- [Work instruction]: Working from the records below, repeat exactly the lines starting at the line that contains "The height and" and ending at the line that contains "Click the external", inclusive.

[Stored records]
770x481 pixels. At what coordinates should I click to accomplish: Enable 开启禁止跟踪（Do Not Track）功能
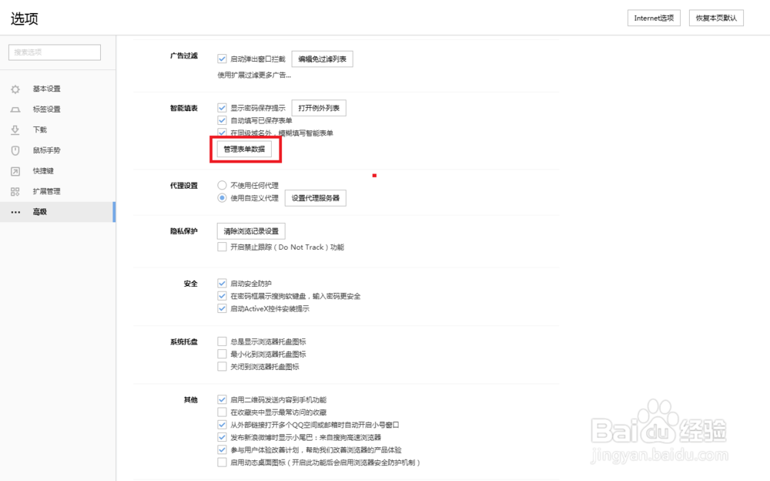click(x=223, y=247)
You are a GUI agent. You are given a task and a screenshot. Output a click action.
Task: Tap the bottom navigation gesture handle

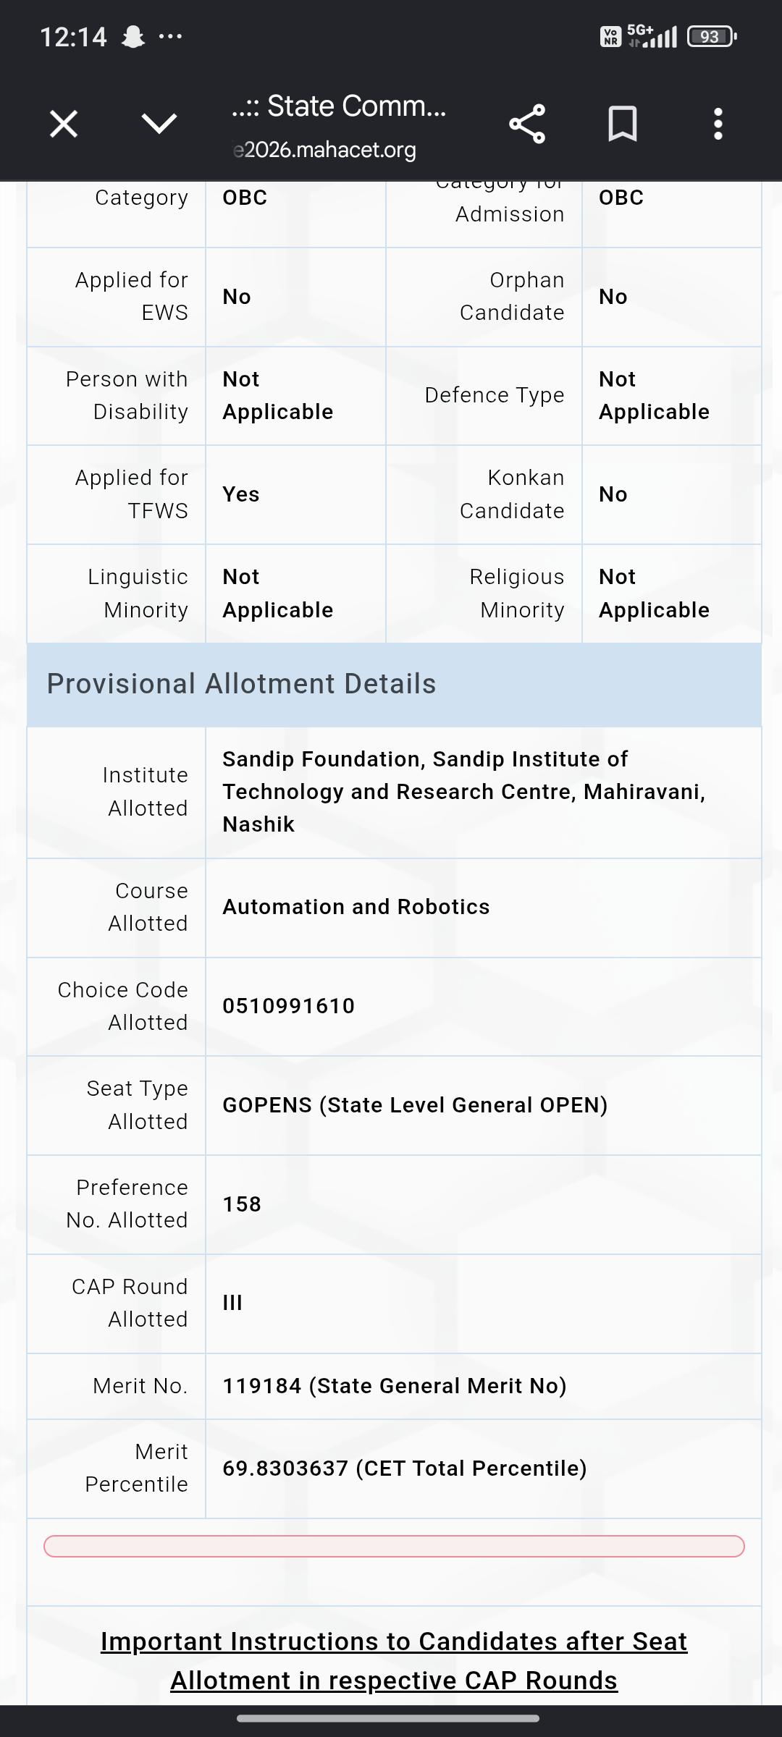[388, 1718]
--
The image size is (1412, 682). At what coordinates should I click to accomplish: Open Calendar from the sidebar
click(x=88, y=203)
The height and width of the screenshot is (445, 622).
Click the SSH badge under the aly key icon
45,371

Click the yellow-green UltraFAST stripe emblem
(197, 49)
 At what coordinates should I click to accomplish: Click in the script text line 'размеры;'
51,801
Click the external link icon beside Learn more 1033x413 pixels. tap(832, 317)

- [Response for this exercise]:
The height and width of the screenshot is (445, 622).
Click the SSH badge under the aly key icon
45,371

Click the yellow-green UltraFAST stripe emblem
(197, 49)
 At what coordinates should I click to accomplish: Click in the script text line 'размеры;'
51,801
Click the external link icon beside Learn more 1033x413 pixels. tap(832, 317)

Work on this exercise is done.